Anno 2007: quale futuro per l'Arsenale di Pavia

Pavia -

Un titolo che dice molto per le rappresentanze RbB-CUB e F.L.P. DIFESA, che segna un punto di non ritorno sugli impegni presi e più volte dichiarati da autorevoli esponenti dell’Amministrazione (Difesa, Politici di vario titolo, Ministri e Sottosegretari di Governo).

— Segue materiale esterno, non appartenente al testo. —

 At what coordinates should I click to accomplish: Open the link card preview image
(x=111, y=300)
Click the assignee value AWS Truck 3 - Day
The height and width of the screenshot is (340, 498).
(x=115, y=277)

Tanti gli impegni e tutti mirati a dare significative soluzioni ed adeguate correzioni ad un Decreto che ha posto il nostro Ente, a realtà di non interesse all’Amm. Difesa.

 

Per questo motivo, e ben sapendo che oggi più che mai, vedi governi Berlusconi-Prodi, le sostenibilità di progetti Pubblici, debbano necessariamente contemplare forti coerenze politiche tra le quali, le più importanti sono senza dubbio l’economicità e il fine Istituzionale, non vogliamo che tutto si traduca a regola politica di  “insostenibilità”.

 

La natura delle intese fin qui sostenute da  tutte le OO.SS., hanno sempre contemplato queste problematiche, cercando sempre nel corso di questi anni, soluzioni condivise e  sostenibili, di cui, alcune “importanti” ed altre determinate da circostanze di “riordino e trasformazione” dell’Industria Difesa.

 

Ma quello che oggi preoccupa, malgrado i numerosi tentativi volti a ridurre costi e squilibri, della P.A., è la totale mancanza di risposte che tutti ci aspettiamo, almeno in termini di partecipazione e condivisione delle inevitabili fasi di valutazione progettuali delle lavorazioni e dei nuovi compiti in carico al nostro Ente.

 

Non volendo ora resuscitare quanto, a livello locale si è messo in campo, per affermare con dati certi, quanto questa struttura possa rendere “utilità allo Stato”, non possiamo permettere a nessuno, come nel passato, che si concludano capitoli pieni di buoni propositi, senza gli opportuni approfondimenti in termini quantitativi e qualitativi di un "progetto o decreto”, di vera  ripresa delle attività.

 

Traguardi e speranze che sappiamo bene, se non sostenuti dai necessari criteri di funzionalità, non possono dare aspettative future solo con l’ impegno fin qui ampiamente dimostrato,

dalle maestranze civili e militari dell’Ente di Pavia.

 

 

E’ a questo punto chiaro il nostro intento di voler perseguire in primis con l’approvazione dei lavoratori, e conseguentemente delle rappresentanze aziendali

 (RSU e OO.SS. tutte), la precisa e inderogabile richiesta di

 

visione e consultazione

del tanto pubblicizzato progetto mai visto.

 

 ora lo si pretende già a partire dai prossimi incontri che sono a calendario in merito alla riorganizzazione degli Enti della Difesa.

 

Questo elementare e sacrosanto invito è stato più volte chiesto e rivendicato da tutti gli organi di Rappresentanza e non ultimo dai lavoratori in una recentissima assemblea unitaria di stabilimento, senza mai tradursi ad esiti favorevoli.

 

Per tanto queste OO.SS., esprimono il loro ultimo invito a tutte quelle Istituzioni preposte,  “Politiche, Militari e dell’intero panorama Sindacale Nazionale di comparto”,

al fine di evitare lungaggini o strategie di basso spessore democratico, fin qui dimostrato dai Vertici Difesa.

 

Preannunciando la nostra ferma intenzione, allorché ciò detto trovasse ancora ostacoli o risultanze negative, le sopraesposte sigle Sindacali, proclamano lo stato di agitazione,

ed in solidarietà ai lavoratori e RSU dell’Arsenale di Pavia attiveranno

“un calendario  di mobilitazione  del personale”.

 

Così condiviso i lavoratori prendono atto e ne siamo certi, daranno piena e sentita partecipazione.

 

Oggi stesso invieremo copia del documento, allestito del prezioso consenso avuto da questa assemblea, interessando la Direzione, la nostra RSU e le nostre segreterie sindacali Nazionali

pregando alle stesse di dare massima accoglienza e ampia informazione.